■ WHAT YOU WILL DO
Each line of the data that includes "agent" must be copied.
-------- DATA SECTION
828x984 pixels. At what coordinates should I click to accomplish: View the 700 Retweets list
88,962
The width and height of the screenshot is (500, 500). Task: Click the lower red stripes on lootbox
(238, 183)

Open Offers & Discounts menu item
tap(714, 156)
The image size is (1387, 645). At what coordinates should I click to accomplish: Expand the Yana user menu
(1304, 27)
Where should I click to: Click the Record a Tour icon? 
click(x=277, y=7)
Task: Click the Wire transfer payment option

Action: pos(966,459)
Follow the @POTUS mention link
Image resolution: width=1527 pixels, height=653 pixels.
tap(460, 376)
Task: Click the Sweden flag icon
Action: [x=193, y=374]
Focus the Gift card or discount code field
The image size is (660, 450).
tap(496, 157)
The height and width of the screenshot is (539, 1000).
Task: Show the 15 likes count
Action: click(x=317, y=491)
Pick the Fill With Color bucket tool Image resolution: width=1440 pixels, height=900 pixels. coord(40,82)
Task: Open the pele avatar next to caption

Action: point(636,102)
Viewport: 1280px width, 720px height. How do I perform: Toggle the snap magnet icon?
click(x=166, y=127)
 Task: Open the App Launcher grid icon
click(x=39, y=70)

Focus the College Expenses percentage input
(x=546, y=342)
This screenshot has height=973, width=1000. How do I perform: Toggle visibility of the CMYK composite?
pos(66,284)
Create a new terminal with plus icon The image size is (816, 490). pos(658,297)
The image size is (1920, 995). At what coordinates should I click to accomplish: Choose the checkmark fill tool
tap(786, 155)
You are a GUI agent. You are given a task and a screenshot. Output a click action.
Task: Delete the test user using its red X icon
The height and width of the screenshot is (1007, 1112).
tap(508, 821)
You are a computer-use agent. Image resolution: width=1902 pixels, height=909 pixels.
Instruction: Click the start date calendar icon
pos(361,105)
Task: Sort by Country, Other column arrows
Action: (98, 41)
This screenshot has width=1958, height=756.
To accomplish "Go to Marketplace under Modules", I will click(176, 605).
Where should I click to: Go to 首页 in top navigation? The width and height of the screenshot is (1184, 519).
----------------
■ RESPONSE TO THIS TASK
You are a GUI agent. You are given a task and a screenshot. Output a click action.
You are a computer-use agent. Image resolution: width=1902 pixels, height=909 pixels.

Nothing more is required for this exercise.